-- begin DATA SUPPLIED --

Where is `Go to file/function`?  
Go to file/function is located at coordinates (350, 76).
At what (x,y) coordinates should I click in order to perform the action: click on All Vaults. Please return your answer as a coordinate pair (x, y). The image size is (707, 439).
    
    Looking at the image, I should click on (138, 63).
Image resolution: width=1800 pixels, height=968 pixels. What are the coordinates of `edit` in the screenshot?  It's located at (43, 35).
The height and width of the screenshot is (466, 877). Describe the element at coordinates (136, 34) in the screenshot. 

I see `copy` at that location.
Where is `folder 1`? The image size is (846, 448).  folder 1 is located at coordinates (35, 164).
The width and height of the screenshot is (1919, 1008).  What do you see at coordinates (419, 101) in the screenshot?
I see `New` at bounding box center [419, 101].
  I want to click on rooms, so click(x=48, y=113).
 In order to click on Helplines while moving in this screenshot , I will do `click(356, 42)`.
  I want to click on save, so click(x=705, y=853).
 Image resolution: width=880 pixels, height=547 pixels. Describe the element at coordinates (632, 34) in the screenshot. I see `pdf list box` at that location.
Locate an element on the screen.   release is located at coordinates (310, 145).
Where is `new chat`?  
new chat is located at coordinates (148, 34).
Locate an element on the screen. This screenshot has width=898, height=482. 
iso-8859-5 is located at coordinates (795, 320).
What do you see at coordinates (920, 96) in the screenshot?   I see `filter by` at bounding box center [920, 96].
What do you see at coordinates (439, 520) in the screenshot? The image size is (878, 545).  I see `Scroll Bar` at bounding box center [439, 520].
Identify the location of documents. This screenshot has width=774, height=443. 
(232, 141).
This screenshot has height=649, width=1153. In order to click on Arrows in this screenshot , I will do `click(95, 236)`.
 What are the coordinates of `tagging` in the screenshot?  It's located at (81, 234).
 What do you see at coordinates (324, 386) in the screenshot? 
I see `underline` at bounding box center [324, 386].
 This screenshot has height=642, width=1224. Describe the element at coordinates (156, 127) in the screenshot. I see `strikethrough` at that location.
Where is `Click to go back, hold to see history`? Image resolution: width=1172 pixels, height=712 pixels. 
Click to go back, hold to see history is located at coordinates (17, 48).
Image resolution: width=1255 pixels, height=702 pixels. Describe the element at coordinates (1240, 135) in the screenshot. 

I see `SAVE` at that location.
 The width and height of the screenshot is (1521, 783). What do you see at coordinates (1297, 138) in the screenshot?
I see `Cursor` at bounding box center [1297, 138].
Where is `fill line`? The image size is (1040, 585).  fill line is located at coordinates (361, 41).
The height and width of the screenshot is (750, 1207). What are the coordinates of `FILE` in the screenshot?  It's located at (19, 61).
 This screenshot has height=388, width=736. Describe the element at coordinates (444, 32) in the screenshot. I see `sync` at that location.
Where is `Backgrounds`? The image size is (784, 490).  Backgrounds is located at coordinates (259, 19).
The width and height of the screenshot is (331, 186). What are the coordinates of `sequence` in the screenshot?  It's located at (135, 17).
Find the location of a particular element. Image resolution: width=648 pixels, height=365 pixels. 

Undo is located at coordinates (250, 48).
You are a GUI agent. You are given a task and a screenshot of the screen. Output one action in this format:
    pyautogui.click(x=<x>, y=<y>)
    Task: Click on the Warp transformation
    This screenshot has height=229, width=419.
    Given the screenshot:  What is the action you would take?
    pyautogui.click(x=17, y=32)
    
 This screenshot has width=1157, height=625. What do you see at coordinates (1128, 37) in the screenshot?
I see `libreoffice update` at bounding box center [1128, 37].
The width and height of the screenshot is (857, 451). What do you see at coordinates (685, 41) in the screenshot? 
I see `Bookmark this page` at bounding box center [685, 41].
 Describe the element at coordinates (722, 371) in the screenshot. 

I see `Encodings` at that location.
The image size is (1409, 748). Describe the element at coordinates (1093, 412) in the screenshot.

-- end DATA SUPPLIED --

• YOUR OBJECTIVE: Give the lines of all the data above as a JSON list of strings, one string per line, leaving out blank lines.

• SOLUTION TO THE EXERCISE:
[
  "Where is `Go to file/function`?  ",
  "Go to file/function is located at coordinates (350, 76).",
  "At what (x,y) coordinates should I click in order to perform the action: click on All Vaults. Please return your answer as a coordinate pair (x, y). The image size is (707, 439).",
  "    Looking at the image, I should click on (138, 63).",
  "Image resolution: width=1800 pixels, height=968 pixels. What are the coordinates of `edit` in the screenshot?  It's located at (43, 35).",
  "The height and width of the screenshot is (466, 877). Describe the element at coordinates (136, 34) in the screenshot. ",
  "I see `copy` at that location.",
  "Where is `folder 1`? The image size is (846, 448).  folder 1 is located at coordinates (35, 164).",
  "The width and height of the screenshot is (1919, 1008).  What do you see at coordinates (419, 101) in the screenshot?",
  "I see `New` at bounding box center [419, 101].",
  "  I want to click on rooms, so click(x=48, y=113).",
  " In order to click on Helplines while moving in this screenshot , I will do `click(356, 42)`.",
  "  I want to click on save, so click(x=705, y=853).",
  " Image resolution: width=880 pixels, height=547 pixels. Describe the element at coordinates (632, 34) in the screenshot. I see `pdf list box` at that location.",
  "Locate an element on the screen.   release is located at coordinates (310, 145).",
  "Where is `new chat`?  ",
  "new chat is located at coordinates (148, 34).",
  "Locate an element on the screen. This screenshot has width=898, height=482. ",
  "iso-8859-5 is located at coordinates (795, 320).",
  "What do you see at coordinates (920, 96) in the screenshot?   I see `filter by` at bounding box center [920, 96].",
  "What do you see at coordinates (439, 520) in the screenshot? The image size is (878, 545).  I see `Scroll Bar` at bounding box center [439, 520].",
  "Identify the location of documents. This screenshot has width=774, height=443. ",
  "(232, 141).",
  "This screenshot has height=649, width=1153. In order to click on Arrows in this screenshot , I will do `click(95, 236)`.",
  " What are the coordinates of `tagging` in the screenshot?  It's located at (81, 234).",
  " What do you see at coordinates (324, 386) in the screenshot? ",
  "I see `underline` at bounding box center [324, 386].",
  " This screenshot has height=642, width=1224. Describe the element at coordinates (156, 127) in the screenshot. I see `strikethrough` at that location.",
  "Where is `Click to go back, hold to see history`? Image resolution: width=1172 pixels, height=712 pixels. ",
  "Click to go back, hold to see history is located at coordinates (17, 48).",
  "Image resolution: width=1255 pixels, height=702 pixels. Describe the element at coordinates (1240, 135) in the screenshot. ",
  "I see `SAVE` at that location.",
  " The width and height of the screenshot is (1521, 783). What do you see at coordinates (1297, 138) in the screenshot?",
  "I see `Cursor` at bounding box center [1297, 138].",
  "Where is `fill line`? The image size is (1040, 585).  fill line is located at coordinates (361, 41).",
  "The height and width of the screenshot is (750, 1207). What are the coordinates of `FILE` in the screenshot?  It's located at (19, 61).",
  " This screenshot has height=388, width=736. Describe the element at coordinates (444, 32) in the screenshot. I see `sync` at that location.",
  "Where is `Backgrounds`? The image size is (784, 490).  Backgrounds is located at coordinates (259, 19).",
  "The width and height of the screenshot is (331, 186). What are the coordinates of `sequence` in the screenshot?  It's located at (135, 17).",
  "Find the location of a particular element. Image resolution: width=648 pixels, height=365 pixels. ",
  "Undo is located at coordinates (250, 48).",
  "You are a GUI agent. You are given a task and a screenshot of the screen. Output one action in this format:",
  "    pyautogui.click(x=<x>, y=<y>)",
  "    Task: Click on the Warp transformation",
  "    This screenshot has height=229, width=419.",
  "    Given the screenshot:  What is the action you would take?",
  "    pyautogui.click(x=17, y=32)",
  " This screenshot has width=1157, height=625. What do you see at coordinates (1128, 37) in the screenshot?",
  "I see `libreoffice update` at bounding box center [1128, 37].",
  "The width and height of the screenshot is (857, 451). What do you see at coordinates (685, 41) in the screenshot? ",
  "I see `Bookmark this page` at bounding box center [685, 41].",
  " Describe the element at coordinates (722, 371) in the screenshot. ",
  "I see `Encodings` at that location.",
  "The image size is (1409, 748). Describe the element at coordinates (1093, 412) in the screenshot."
]